I’ve been apologizing a lot lately. Or I’ve been feeling the need to apologize a lot lately. I won’t get into the reasons, but let’s just say that sometimes I do owe an apology and sometimes I don’t.
I apologized recently to a woman I used to know in high school and who I got re-acquainted with over Facebook. I had yelled at her in high school twenty years ago and even though I haven’t seen her since graduation, I apologized to her for it. See? I’ve felt bad about it for twenty years! Is there a statute of limitations on apologies?
I apologize because I cancel plans at the last minute, or I’m not clear with people about what I want or don’t want, or I just feel like I need to apologize all the time. And thinking about whether I should apologize, or that others should apologize, or that both of us need to apologize, or wondering how to apologize, or when to apologize, is very time consuming.
Basically, I’m not exactly sure if I’m good at apologizing, especially for incidents that are serious (or seem serious to me). If a good friend is mad at me, then trust me, it affects me every second of the day, until we make up. I obsess about how to make things better. I obsess about how I should go about apologizing, because even if I’m not 100 per cent to blame, I don’t want our friendship to suffer.
In the New Year, many of us want to start off on the right foot. We don’t want to have a guilty conscience; we want everything to be all hunky-dory. But we are probably contemplating apologizing to at least one person in our lives. We’re only human.
I spoke with Adeodata Czink, president of Business of Manners, who understood instantly my worries about apologizing and how to apologize. She shared some insightful tips for anyone who is thinking about apologizing to someone, right or wrong:
1. Though it’s always better to do it face to face, if you’re worried that the person won’t meet you to hear your apology (if you did something wrong), then you should either send a small gift card or e-mail, keeping it short and to the point. “It should say something like, ‘Dear Gabby. I think I overreacted. It’s probably my fault and I’m sorry I upset you,’” says Czink. “Then the ball is in their court about what to do next.” If you’re both wrong, you can still apologize, but Czink says you should never be overly schmaltzy, and do not make it a big deal. “You don’t want to lower yourself. You don’t need to do that.” But you can say, ‘We don’t see eye-to-eye, but is it really important to place blame?”

• EXTRACTED ENTRIES:
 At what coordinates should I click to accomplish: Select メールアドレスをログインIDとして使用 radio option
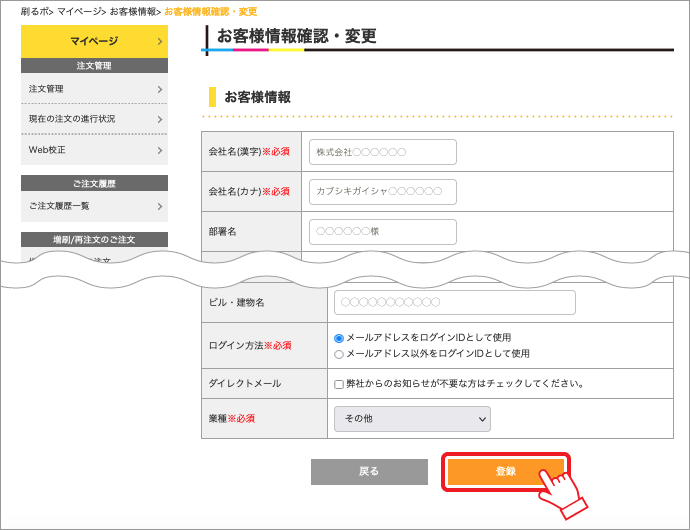[339, 338]
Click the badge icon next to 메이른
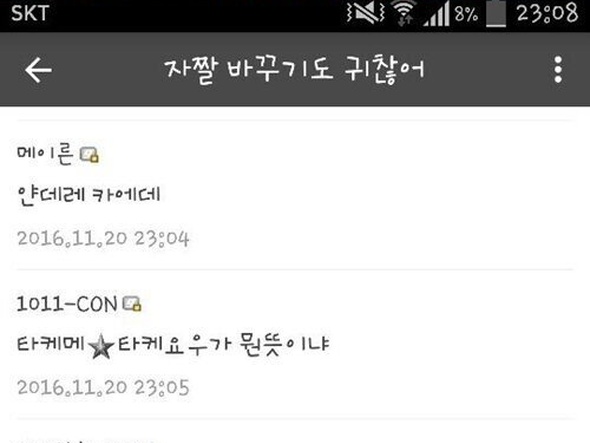The width and height of the screenshot is (590, 443). 90,155
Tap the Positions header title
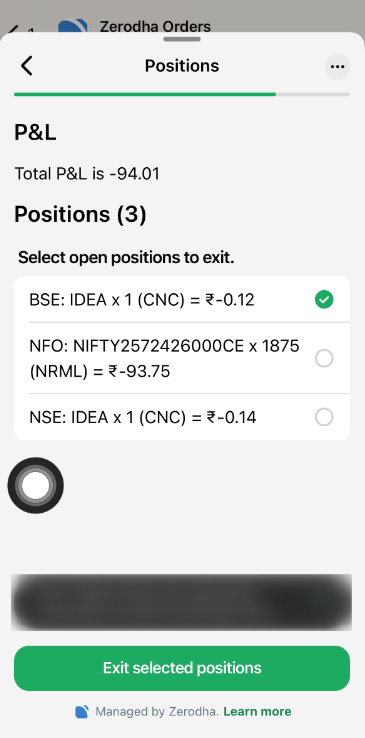365x738 pixels. click(182, 66)
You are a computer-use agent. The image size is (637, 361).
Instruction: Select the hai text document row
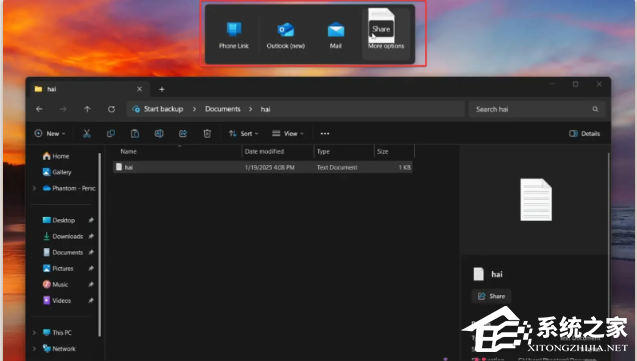[262, 167]
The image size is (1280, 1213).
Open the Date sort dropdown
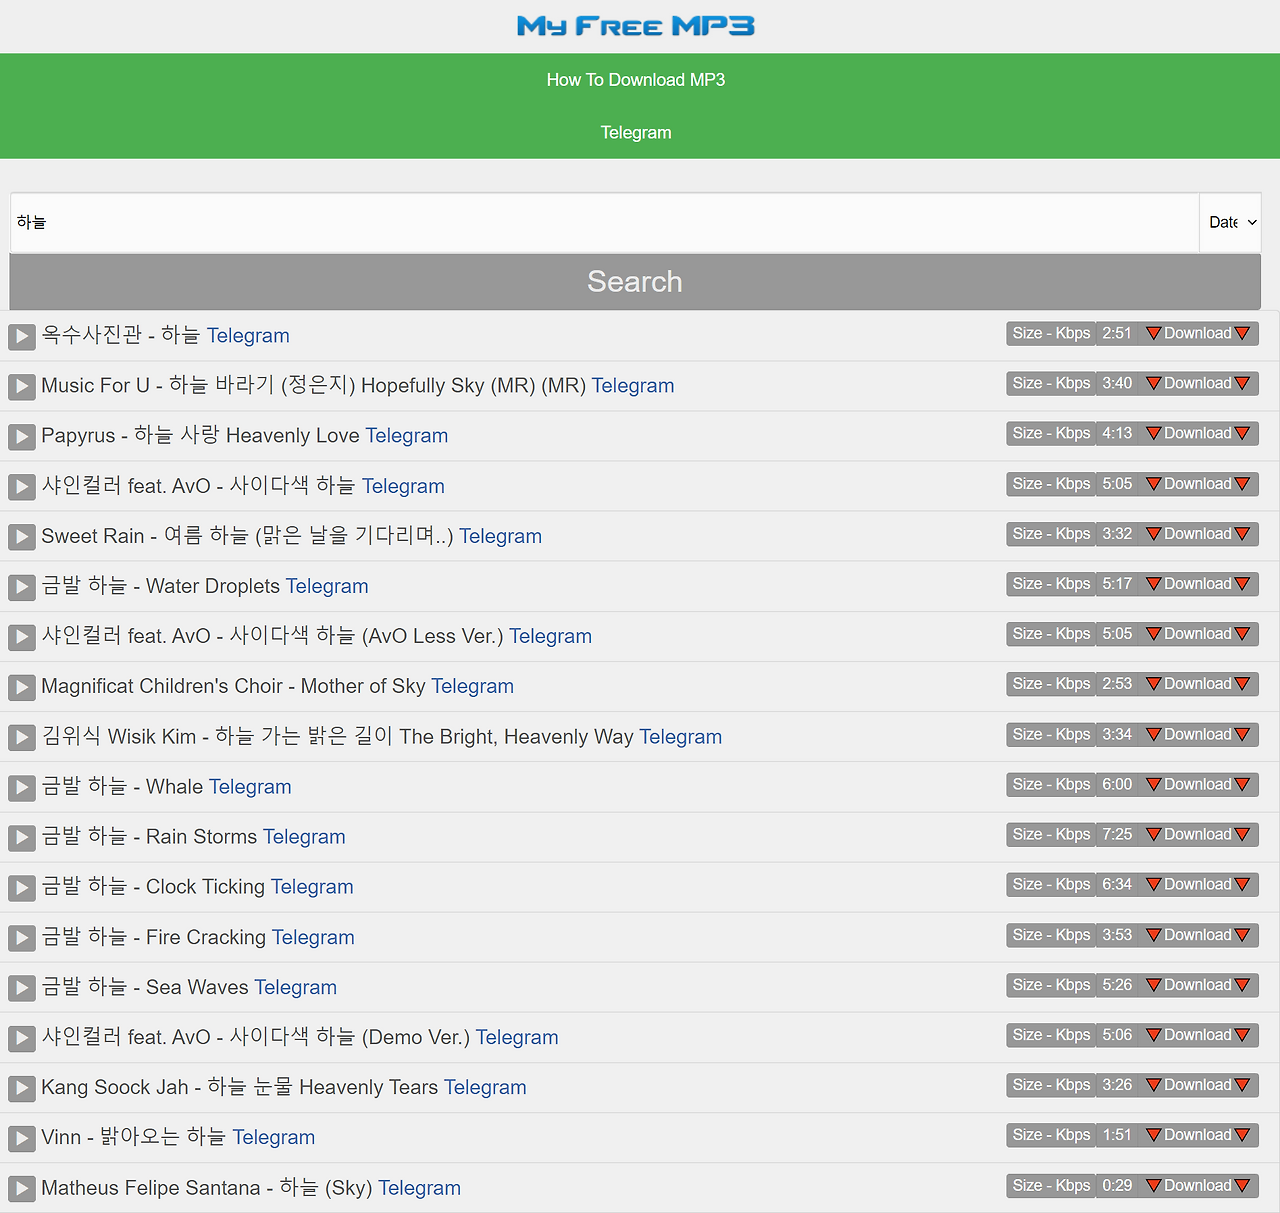coord(1230,222)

• WHAT THIS EXERCISE ASKS:
1. Write out everything in the essay on apologizing from "I’ve been apologizing" down to "limitations on apologies?".
2. In the essay on apologizing, what position does Adeodata Czink hold?
3. Give what follows in the essay on apologizing, picking up after its last sentence.

• SOLVED PROBLEMS:
1.
I’ve been apologizing a lot lately. Or I’ve been feeling the need to apologize a lot lately. I won’t get into the reasons, but let’s just say that sometimes I do owe an apology and sometimes I don’t.
I apologized recently to a woman I used to know in high school and who I got re-acquainted with over Facebook. I had yelled at her in high school twenty years ago and even though I haven’t seen her since graduation, I apologized to her for it. See? I’ve felt bad about it for twenty years! Is there a statute of limitations on apologies?

2. She is president of Business of Manners.

3.
2. There is no statute of limitations on apologies, she agrees. If you hurt someone five years ago, you could still apologize. “At least you’ll get it off your conscience and soul,” she says. She suggests writing something like, ‘I’m sorry our friendship has gone astray. I hope we can fix it.” (That is, if you want to fix it.)
3. You should not feel the need to apologize if you didn’t do anything wrong, just to fix a friendship. “I believe that people should use their apologies sincerely and seldomly. Women tend to apologize for everything. Canadians tend to apologize for everything.” (As Canadian women, are we just screwed then?)
And while there is no statute of limitations on apologies For example, if you hurt someone in high school, and still feel guilty about it, she suggests sending a note saying, ‘Wasn’t I ever silly in my youth?’ The sooner you apologize the better because if you leave it too long, it just becomes harder to do.
Basically, Czink says, when apologizing, get to the point and don’t overly humble yourself. I’m sorry if this went on so long. Wait. No I’m not. Argh. Apologizing is so easy, and yet so difficult. So I’m sorry. (I think this is called a “learning curve”.)